Un nouvel équipement public
Dès 1941, la ville de Cambrai éprouve le désir de construire un marché couvert. Dans un contexte peu propice aux réalisations, la municipalité ne lance aucun concours. Il faudra attendre 1945 pour que la ville prenne la décision de construire le marché couvert sur la Place au Bois, autrefois lieu du marché aux bestiaux. Néanmoins, la priorité est donnée à la construction de logements décents pour les sinistrés et les travaux ne débutent qu’en 1958 pour une inauguration en février 1961. Raymond Gernez considère alors l’édifice comme une des plus grandes réalisations, «un élément actif de l’expansion indispensable dans une ville en plein essor», faisant de Cambrai une ville moderne.
Une prouesse technique
Érigé par Edmond Lancelle, son fils René et son gendre Pierre Prod’homme, l’édifice s’inscrit dans la continuité de l’Exposition Universelle de 1958 de Bruxelles où de multiples réalisations témoignent du développement de la recherche de structures légères qui libèrent les espaces intérieurs. Raymond Gernez insiste sur le caractère novateur de l’œuvre de René Lancelle, «Cambrai pourra être fier d’avoir adopté un projet qui, pour être d’avant-garde, ne présente pas une architecture outrancière et ne gâche pas pour autant le cadre constitué par les immeubles environnants».
Espace de marché, le bâtiment nécessite la libération de tout point d’appui pour la halle en rez-de-chaussée. Cette organisation spatiale repose sur une structure suspendue par des poteaux en V inclinés de béton armé. Massifs, ils ramènent les charges de toiture jusqu’au sol. Le système de toiture consiste en un système mixte composé d’une voûte concave et d’une autre convexe qui s’équilibrent grâce à leurs géométries contraires. D’une portée de 31,5 mètres, elle est considérée comme «la plus surbaissée d’Europe».
Décors et usages
Le béton est soit bouchardé soit laissé brut de décoffrage. Aucun enduit n’est admis. Initialement, entre chaque pilier massif, un vitrail coloré sur plaque de polyester filtre la lumière, tenu par des châssis en béton. En 1995, les façades sont revêtues de verre réfléchissant par Philippe Chiossone, la qualité médiocre du plastique ayant dégradé les vitraux. En sous-sol, l’édifice abrite une salle de bal et une salle de conférence.

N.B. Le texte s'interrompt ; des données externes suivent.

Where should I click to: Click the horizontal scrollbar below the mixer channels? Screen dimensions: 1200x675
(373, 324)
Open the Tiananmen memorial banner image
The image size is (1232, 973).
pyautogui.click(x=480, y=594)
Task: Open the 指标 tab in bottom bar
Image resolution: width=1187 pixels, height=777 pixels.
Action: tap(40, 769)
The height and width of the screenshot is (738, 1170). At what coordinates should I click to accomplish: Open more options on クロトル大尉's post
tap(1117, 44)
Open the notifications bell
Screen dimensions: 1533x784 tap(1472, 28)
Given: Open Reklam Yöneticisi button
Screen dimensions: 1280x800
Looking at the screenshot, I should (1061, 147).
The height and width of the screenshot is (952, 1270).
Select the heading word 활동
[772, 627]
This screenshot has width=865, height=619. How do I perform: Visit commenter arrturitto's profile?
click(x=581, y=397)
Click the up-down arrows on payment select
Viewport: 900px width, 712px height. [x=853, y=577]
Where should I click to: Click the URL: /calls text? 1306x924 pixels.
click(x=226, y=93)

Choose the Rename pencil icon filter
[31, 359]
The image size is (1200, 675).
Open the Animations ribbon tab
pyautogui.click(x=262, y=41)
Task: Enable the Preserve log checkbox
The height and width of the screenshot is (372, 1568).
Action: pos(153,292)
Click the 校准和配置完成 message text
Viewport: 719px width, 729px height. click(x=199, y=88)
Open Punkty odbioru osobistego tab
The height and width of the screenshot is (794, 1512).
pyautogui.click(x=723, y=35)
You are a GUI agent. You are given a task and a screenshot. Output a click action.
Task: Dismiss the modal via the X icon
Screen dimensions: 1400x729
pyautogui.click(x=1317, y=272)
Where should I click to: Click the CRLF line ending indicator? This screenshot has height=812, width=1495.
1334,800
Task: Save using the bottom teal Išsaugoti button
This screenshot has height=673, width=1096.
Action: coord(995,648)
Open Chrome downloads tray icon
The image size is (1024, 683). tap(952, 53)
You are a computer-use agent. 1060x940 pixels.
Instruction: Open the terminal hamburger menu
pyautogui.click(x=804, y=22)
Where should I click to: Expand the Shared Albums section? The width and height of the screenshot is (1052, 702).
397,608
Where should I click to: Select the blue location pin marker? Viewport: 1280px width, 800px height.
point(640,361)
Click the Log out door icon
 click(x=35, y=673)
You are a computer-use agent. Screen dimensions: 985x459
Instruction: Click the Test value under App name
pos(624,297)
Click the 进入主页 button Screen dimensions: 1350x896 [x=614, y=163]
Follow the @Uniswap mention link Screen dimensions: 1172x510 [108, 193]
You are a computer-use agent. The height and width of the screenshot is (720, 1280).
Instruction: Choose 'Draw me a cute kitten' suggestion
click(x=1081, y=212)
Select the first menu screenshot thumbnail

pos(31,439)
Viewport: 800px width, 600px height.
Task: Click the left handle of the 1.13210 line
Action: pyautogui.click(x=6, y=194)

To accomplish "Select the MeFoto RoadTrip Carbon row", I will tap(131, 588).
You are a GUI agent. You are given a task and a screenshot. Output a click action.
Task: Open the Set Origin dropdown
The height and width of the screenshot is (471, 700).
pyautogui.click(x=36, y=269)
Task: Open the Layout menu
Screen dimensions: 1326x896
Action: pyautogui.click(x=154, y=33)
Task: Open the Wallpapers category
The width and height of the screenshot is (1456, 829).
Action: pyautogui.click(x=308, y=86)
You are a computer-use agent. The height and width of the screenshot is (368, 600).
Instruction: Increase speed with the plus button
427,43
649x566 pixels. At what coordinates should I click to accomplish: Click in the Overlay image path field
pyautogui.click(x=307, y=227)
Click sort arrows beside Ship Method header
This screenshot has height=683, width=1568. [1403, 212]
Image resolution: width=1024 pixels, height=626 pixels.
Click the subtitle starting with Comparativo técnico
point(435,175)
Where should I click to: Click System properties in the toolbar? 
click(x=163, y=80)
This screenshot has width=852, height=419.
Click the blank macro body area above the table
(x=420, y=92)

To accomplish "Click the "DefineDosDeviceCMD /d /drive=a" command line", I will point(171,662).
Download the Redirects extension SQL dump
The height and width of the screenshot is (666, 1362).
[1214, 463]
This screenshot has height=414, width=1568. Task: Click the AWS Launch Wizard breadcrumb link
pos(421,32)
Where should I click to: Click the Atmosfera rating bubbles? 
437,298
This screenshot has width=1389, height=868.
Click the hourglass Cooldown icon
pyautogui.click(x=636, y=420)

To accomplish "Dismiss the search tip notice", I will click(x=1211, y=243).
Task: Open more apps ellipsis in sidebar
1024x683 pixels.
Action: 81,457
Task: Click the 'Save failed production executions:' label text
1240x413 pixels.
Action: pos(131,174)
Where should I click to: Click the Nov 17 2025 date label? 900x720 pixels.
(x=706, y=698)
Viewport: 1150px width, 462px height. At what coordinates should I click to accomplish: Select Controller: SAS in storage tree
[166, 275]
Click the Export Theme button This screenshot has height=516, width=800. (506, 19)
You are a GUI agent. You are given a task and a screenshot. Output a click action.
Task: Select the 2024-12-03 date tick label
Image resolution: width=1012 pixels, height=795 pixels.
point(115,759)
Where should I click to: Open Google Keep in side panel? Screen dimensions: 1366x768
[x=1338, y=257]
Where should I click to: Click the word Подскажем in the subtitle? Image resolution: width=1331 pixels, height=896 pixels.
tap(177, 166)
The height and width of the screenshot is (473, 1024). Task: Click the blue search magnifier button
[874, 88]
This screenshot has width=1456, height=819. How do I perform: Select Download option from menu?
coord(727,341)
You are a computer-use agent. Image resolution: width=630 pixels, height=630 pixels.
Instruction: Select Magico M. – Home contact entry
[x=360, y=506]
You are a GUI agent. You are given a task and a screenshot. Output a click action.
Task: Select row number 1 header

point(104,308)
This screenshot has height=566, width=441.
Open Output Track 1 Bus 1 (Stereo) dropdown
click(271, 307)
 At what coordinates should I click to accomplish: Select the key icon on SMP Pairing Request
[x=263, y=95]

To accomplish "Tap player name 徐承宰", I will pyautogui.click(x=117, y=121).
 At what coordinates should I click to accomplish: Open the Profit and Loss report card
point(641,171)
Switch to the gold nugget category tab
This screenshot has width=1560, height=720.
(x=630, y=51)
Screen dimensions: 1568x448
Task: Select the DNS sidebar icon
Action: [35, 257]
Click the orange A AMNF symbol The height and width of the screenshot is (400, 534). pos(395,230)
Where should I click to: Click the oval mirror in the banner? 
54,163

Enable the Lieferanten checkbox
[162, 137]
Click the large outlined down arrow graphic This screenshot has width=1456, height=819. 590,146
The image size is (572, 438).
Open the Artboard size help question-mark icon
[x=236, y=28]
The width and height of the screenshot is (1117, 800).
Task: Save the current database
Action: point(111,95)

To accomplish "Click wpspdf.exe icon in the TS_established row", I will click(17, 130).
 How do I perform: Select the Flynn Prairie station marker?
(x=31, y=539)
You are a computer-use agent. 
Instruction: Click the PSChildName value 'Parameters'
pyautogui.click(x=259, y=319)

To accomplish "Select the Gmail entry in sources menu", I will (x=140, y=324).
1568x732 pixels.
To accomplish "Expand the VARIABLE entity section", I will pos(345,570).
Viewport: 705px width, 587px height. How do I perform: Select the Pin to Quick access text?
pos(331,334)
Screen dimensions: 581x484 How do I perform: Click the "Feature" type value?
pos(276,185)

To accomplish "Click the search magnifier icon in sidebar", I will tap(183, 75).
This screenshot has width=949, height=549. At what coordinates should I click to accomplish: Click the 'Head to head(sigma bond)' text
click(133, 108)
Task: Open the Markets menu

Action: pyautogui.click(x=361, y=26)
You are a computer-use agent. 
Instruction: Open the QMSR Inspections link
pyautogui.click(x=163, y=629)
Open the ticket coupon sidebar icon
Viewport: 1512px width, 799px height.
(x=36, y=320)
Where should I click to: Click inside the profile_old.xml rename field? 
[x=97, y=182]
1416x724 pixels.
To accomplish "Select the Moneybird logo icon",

Aujourd’hui, les producteurs locaux prennent place dans le marché couvert deux fois par semaine, et les espaces de bal et conférence sont utilisés par les associations de la ville. Les anciennes carrières d’extraction de craie sont accessibles en visites guidées, et permettent de découvrir les fondations impressionnantes de ce monument emblématique, de 12 à 17 mètres de profondeur.